August 19, 2008

Rocky Knob

The Rocky Knob is a restaurant on the side of the highway in the mountains of southwestern Montana. I get there about 3pm, ravenous because for various reasons all I've had all day is chocolate milk and orange juice. Where I'm going today is only another hour at most, but I'm so hungry I'm not sure I'll last till then. The Rusty Knob it is.

Door says "Entrance". I push at it. Won't open. Knock. Nothing. Push some more. Won't open. Are they closed, I wonder despairingly. But there are several cars parked here. I give up and walk along the front of the building. Ah, another door, looks the same as the first. I push at it. Won't open. Knock. Nothing. Push some more. Won't open. I'm really despondent now. I give this door one last hard push, and it opens so suddenly and completely that I practically fall into the room.

Nobody notices. Must be a dozen or more people, chatting and drinking and unaware of the ravenous Indian who's more or less picking himself off the floor and trying to look dignified doing it.

I wander in, past the bar and past a few occupied tables. One long table has three guys sitting at one end, with a place setting for a fourth. The other end is near a window, so I walk over there and sit down. One of the three looks up sharply and greets me with a hearty "Hi! How you doing!" -- just a little too hearty, though, and somehow I know that he's baffled that I've sat down at their table. How often does that happen? I could ask if I could join them for lunch, but I know I'm too hungry to be good company, so after a short while I excuse myself and walk over to the bar. There's a spot next to an older woman, and I sit down there.

"Nancy's the only one here today," says the older woman, pointing to the young woman behind the bar. "She's gotta wait tables, cook, bartend and take care of bills. Really rushed. So I told her I'd give her my order later, when she gets a moment."

I get the feeling this is a mild rebuke, only a mild one, for giving Nancy my order. Now it's too late. It's true, though. Nancy is like a whirlwind, taking orders, rushing into the kitchen, filling glasses of beer, rushing into the kitchen, writing up bills, handing out change ... but amazingly, she has my lunch in front of me in less than ten minutes.

The older woman is Kay, retired from the phone company. She talks about "goin' huntin'" regularly in these parts, elk and deer. Not this year, because her knees are bothering her and she doesn't know if she can make it on the hikes that are part of hunting. And what do you do once you've shot the animal, I ask. What I mean is, how do you cart the carcass back home, but the way I've phrased it, she misunderstands. Kay gives me an odd look, then with obvious and almost reverent relish on her face, almost as if her mouth is watering, she says: "Eat 'em!"

Yeah, I say, but what do you do with the carcass?

"Mostly," says Kay, "we have to cut 'em up right there, then bring the meat back. It's hard work, I'm tellin' ya. But good meat, mmm-hmmm!"

On the mirror behind the bar is a sticker that says, in sharp black-on-white, "Friends of the Bitterroot are NO friends of mine." Circle with "FOB" inside it, and a slash through.
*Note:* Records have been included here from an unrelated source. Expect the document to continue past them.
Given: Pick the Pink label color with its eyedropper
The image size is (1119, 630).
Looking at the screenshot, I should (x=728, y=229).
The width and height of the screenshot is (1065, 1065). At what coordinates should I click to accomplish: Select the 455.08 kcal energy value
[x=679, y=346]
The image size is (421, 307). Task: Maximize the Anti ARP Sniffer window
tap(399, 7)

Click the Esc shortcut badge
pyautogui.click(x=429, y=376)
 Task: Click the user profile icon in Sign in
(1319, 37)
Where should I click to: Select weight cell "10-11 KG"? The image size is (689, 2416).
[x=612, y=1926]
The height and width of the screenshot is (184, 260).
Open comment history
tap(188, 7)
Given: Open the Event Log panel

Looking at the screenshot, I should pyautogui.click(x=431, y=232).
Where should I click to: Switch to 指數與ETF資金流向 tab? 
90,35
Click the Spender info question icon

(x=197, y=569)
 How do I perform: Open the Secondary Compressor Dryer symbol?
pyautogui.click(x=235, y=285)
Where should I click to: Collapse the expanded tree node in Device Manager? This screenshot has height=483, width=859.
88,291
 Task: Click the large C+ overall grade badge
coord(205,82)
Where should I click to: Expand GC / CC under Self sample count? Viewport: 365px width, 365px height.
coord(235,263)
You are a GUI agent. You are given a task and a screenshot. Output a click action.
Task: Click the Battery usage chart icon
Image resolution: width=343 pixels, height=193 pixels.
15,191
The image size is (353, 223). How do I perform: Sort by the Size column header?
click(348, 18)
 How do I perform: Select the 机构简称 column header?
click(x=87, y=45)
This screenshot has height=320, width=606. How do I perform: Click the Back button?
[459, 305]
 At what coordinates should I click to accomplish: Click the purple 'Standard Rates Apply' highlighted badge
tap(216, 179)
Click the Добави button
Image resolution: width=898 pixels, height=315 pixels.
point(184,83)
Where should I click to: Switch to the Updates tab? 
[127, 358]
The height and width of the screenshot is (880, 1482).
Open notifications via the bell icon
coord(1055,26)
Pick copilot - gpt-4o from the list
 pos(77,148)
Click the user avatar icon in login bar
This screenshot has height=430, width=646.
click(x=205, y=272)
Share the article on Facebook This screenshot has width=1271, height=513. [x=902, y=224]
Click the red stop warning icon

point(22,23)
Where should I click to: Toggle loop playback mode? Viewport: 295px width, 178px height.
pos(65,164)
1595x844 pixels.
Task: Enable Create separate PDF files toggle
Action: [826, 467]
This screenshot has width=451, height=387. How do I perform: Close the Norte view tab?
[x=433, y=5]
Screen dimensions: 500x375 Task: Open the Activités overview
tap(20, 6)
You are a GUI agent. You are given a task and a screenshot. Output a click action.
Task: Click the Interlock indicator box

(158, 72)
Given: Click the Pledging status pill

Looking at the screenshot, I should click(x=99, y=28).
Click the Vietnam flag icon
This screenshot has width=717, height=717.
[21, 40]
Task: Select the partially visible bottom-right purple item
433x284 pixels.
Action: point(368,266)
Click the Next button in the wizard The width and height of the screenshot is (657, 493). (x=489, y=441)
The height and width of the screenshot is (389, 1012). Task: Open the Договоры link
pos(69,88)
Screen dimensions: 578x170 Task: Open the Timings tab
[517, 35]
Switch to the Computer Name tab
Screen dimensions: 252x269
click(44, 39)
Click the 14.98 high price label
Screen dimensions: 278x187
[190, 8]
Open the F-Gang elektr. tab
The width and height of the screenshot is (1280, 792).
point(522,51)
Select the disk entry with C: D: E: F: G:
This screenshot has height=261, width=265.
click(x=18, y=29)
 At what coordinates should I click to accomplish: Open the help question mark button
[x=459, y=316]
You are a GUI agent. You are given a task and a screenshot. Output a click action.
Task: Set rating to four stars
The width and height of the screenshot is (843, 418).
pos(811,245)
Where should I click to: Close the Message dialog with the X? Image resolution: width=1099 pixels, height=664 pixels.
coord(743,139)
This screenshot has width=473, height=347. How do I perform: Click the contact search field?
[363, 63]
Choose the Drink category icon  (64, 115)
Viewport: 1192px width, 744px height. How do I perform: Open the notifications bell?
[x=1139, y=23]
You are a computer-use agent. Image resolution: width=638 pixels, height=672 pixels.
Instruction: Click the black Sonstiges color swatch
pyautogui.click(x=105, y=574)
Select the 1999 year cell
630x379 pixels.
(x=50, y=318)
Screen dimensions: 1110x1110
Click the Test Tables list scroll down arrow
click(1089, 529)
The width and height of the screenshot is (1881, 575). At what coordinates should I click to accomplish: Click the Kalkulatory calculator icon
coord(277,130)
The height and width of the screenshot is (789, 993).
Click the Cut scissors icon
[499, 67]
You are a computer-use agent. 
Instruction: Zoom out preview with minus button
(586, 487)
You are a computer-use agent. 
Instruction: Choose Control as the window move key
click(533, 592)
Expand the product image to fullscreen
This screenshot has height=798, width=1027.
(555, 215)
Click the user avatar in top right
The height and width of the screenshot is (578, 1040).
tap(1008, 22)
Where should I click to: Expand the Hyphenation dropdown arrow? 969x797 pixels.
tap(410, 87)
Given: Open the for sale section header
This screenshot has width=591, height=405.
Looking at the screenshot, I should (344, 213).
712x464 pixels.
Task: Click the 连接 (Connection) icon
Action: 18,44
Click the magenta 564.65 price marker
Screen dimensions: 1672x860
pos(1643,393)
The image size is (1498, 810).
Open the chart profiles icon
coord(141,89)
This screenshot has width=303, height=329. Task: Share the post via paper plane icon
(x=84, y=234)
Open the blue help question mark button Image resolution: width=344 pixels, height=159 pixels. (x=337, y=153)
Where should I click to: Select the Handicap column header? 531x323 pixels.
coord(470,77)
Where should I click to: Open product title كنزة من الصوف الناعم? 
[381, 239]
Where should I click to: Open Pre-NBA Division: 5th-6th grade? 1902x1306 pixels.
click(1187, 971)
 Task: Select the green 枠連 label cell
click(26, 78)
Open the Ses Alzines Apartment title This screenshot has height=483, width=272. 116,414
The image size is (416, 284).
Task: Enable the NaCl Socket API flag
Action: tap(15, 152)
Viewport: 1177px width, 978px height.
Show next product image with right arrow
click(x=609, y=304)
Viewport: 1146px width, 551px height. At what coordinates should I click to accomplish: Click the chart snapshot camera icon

I get the message. I don't know of FOB, but from the name, and the tone of the sticker, I guess they are an environmental group that is interested in the ecology of the valley. I ask Kay what that's about, and she says dismissively and disgustedly, "Yeah, they're those guys who don't like anything." She pauses a few seconds, then says through gritted teeth: "Environmentalists." The FOB guys, she says, don't like mining, don't like hunting, don't like logging. There are concerns, she says, but "these guys are just extremists." They tie themselves to trees, or climb up into them so they can't be cut. "You have to understand, there are plenty of trees that can be cut. But these guys? They wanna stop everything."

A few more seconds pass. "Extremists", says Kay again.

On the board outside are two notices.

One urges readers to join the US Army, with this: "It takes YOU to make a difference! Are you up to it?"

The other is a For Sale sign. For sale are: One Elk mount. Three Deer mounts. One Grizzly Rug, blonde.

Seems to fit.

1 comment:

Anonymous said...

Reminded me of 2 of your posts: one on the hardworking ppl making an honest living at Alang shipbreaking yards, and also of the one on environmental protection in Sikkim.

These things can be so analog... would love it if you would put together a post that collects your thinking on the subject of environment.